Mac Hardy, director of operations for the National Association of School Resource Officers, said teachers shouldn’t have to shoulder the added responsibility of taking on an active shooter. When it comes to teachers, he said, “We want them there to educate our children. We don’t want them having to think about having a gunbattle.”
No one doubts the willingness of teachers to put themselves in harm’s way, Hardy said, but that having to manage and secure firearms while handling the day to day job of educating a room full of students splits a teacher’s focus.
The level of training that a teacher would have to undergo would likely be burdensome, he added. “When you bring a gun into a school in the proximity of hundreds and hundreds of people in a very crowded place, you have to be well-trained,” Hardy said.
Hardy also sees possible conflict for teachers who take on the role of facing down an armed intruder. “Anything you fire out of that gun is your responsibility,” he said.

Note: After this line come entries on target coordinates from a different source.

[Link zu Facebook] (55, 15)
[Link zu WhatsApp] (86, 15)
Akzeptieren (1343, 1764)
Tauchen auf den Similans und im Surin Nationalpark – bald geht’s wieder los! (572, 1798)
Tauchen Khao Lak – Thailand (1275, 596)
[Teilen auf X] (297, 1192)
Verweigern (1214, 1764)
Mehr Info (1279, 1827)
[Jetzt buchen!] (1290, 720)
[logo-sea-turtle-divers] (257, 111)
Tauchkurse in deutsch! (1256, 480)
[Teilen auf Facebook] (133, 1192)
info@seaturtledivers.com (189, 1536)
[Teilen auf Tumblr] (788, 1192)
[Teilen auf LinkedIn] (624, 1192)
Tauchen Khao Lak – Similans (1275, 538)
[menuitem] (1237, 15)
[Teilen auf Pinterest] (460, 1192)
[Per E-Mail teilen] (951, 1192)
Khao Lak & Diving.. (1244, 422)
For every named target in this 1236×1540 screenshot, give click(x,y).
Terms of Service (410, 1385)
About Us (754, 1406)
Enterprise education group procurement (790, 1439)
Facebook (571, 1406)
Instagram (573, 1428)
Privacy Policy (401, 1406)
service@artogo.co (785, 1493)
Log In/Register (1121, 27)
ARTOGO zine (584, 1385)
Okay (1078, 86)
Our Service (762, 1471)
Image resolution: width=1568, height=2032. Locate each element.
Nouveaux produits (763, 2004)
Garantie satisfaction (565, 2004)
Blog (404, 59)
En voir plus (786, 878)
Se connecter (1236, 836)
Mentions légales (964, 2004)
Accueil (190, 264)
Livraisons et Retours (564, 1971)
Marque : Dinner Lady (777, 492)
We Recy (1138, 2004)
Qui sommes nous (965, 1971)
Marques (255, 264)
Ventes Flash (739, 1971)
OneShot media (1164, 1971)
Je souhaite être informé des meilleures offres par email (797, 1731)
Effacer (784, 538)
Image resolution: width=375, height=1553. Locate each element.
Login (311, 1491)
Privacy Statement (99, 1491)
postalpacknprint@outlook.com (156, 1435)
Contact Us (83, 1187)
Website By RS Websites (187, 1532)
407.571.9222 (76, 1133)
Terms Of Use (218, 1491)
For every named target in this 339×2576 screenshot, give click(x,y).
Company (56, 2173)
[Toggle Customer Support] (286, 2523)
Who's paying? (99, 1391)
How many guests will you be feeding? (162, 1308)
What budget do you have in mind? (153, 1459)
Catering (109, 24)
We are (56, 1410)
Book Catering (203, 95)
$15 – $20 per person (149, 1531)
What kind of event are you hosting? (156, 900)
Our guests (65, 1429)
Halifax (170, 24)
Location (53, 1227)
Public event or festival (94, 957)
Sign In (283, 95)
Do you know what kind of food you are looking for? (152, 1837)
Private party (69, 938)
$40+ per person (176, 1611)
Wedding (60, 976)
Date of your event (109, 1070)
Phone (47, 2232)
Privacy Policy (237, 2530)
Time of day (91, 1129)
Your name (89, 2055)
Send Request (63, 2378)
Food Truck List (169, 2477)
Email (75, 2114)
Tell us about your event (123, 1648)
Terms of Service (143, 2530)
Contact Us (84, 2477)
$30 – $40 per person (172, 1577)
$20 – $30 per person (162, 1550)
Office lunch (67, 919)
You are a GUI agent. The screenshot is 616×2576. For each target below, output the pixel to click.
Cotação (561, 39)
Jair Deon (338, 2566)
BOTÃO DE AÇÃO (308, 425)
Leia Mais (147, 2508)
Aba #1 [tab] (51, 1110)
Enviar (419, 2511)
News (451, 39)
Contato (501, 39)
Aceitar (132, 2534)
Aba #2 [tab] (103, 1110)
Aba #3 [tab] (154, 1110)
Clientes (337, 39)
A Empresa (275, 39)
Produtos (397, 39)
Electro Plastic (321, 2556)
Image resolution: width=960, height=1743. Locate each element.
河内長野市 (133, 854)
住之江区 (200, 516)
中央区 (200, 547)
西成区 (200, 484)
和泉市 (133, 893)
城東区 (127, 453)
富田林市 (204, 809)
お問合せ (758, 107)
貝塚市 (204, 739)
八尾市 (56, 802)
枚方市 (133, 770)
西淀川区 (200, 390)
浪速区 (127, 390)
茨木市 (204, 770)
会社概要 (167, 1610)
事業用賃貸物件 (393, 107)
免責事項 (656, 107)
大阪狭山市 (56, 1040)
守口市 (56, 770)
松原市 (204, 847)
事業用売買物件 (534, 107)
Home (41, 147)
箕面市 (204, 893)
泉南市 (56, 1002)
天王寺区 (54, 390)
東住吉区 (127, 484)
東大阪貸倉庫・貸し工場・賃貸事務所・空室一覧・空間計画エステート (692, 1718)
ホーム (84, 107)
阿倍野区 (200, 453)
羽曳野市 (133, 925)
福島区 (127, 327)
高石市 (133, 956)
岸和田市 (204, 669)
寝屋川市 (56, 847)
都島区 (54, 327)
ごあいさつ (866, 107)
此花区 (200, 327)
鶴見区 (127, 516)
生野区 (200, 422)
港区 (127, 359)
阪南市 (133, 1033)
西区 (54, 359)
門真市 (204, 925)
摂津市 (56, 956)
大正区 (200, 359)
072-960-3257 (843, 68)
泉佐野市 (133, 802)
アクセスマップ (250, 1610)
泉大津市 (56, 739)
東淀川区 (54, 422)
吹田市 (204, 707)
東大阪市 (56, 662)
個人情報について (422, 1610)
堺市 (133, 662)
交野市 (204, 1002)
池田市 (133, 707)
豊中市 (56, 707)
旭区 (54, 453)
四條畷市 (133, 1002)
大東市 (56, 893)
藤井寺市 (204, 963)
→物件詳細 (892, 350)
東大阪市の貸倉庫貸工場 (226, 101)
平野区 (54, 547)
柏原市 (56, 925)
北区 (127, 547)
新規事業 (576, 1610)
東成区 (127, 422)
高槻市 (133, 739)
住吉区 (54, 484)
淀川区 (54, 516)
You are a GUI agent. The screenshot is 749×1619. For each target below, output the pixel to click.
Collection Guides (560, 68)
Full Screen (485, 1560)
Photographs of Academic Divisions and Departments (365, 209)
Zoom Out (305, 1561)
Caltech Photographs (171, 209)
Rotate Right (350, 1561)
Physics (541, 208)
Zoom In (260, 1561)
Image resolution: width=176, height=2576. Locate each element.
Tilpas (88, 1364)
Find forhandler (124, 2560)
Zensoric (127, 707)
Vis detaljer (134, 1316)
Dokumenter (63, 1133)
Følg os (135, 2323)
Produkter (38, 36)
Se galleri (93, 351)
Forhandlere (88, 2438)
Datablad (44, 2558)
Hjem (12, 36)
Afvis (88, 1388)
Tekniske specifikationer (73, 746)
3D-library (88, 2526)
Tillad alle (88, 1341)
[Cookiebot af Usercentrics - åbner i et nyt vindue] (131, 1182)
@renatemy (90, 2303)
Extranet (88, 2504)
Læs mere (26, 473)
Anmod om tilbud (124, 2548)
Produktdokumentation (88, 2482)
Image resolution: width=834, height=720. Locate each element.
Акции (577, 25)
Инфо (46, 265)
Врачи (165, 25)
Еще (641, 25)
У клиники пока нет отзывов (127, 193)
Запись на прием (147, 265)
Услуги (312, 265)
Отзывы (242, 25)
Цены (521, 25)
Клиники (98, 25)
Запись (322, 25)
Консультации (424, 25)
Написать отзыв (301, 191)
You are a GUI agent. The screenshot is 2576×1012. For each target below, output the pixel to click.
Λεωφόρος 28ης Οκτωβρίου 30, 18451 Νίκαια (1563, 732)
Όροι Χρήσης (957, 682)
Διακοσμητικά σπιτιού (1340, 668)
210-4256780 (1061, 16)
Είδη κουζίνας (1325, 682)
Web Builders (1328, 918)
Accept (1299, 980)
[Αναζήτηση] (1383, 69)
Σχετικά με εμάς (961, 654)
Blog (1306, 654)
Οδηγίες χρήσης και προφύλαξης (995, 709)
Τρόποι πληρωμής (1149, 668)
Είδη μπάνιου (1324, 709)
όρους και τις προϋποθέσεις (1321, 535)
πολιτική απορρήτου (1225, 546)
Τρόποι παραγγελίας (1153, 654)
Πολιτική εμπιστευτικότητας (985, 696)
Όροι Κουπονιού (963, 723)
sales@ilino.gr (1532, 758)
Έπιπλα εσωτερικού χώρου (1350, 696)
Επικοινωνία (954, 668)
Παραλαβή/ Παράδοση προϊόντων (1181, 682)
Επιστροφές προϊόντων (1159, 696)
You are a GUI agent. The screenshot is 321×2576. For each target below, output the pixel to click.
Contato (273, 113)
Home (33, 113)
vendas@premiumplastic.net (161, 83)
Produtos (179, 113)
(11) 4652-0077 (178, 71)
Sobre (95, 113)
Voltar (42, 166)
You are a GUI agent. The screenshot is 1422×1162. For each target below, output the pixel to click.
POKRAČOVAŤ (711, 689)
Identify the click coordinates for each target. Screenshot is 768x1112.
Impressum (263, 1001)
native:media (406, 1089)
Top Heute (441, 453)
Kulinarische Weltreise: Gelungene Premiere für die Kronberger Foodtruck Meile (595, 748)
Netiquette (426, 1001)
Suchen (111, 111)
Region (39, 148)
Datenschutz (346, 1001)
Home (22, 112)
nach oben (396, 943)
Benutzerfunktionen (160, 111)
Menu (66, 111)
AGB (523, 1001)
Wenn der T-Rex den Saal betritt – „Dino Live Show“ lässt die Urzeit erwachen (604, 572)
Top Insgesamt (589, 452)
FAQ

As a former teacher and a 20-year veteran school resource officer, Hardy said that thought was never far from his mind. “I had to think about it every day I put my uniform on,” he said.
School resource officers are employed differently in many school systems across the country. But a common approach for dealing with mass shootings has evolved since the Columbine High School shooting in 1999. Instead of waiting for backup, Hardy said, school resource officers are trained to confront the shooter.
“We have to stop it or we know that further carnage is going to take place,” he said.
But in the most recent school shooting at Marjory Stoneman Douglas High School in Parkland, Florida, there have been reports that the school’s resource officer, Broward County deputy Scot Peterson, failed to act. Instead of moving toward the shooter, Peterson allegedly stayed outside the school while the attack continued, uninterrupted.
Hardy said he can’t comment on that. “We did not train in that county, so I don’t have firsthand knowledge” of the deputy’s actions, but he said the current strategy is to take on a shooter.
Could an officer with a sidearm take on an attacker with an AR-15, like the weapon used in a number of mass shootings? Hardy said when in close quarters, the edge that the shooter with an AR-15 has is reduced. At close range, he explained, “There’s not much of a difference between the AR and a semi-automatic handgun. But at distance, that’s where the problems come in.”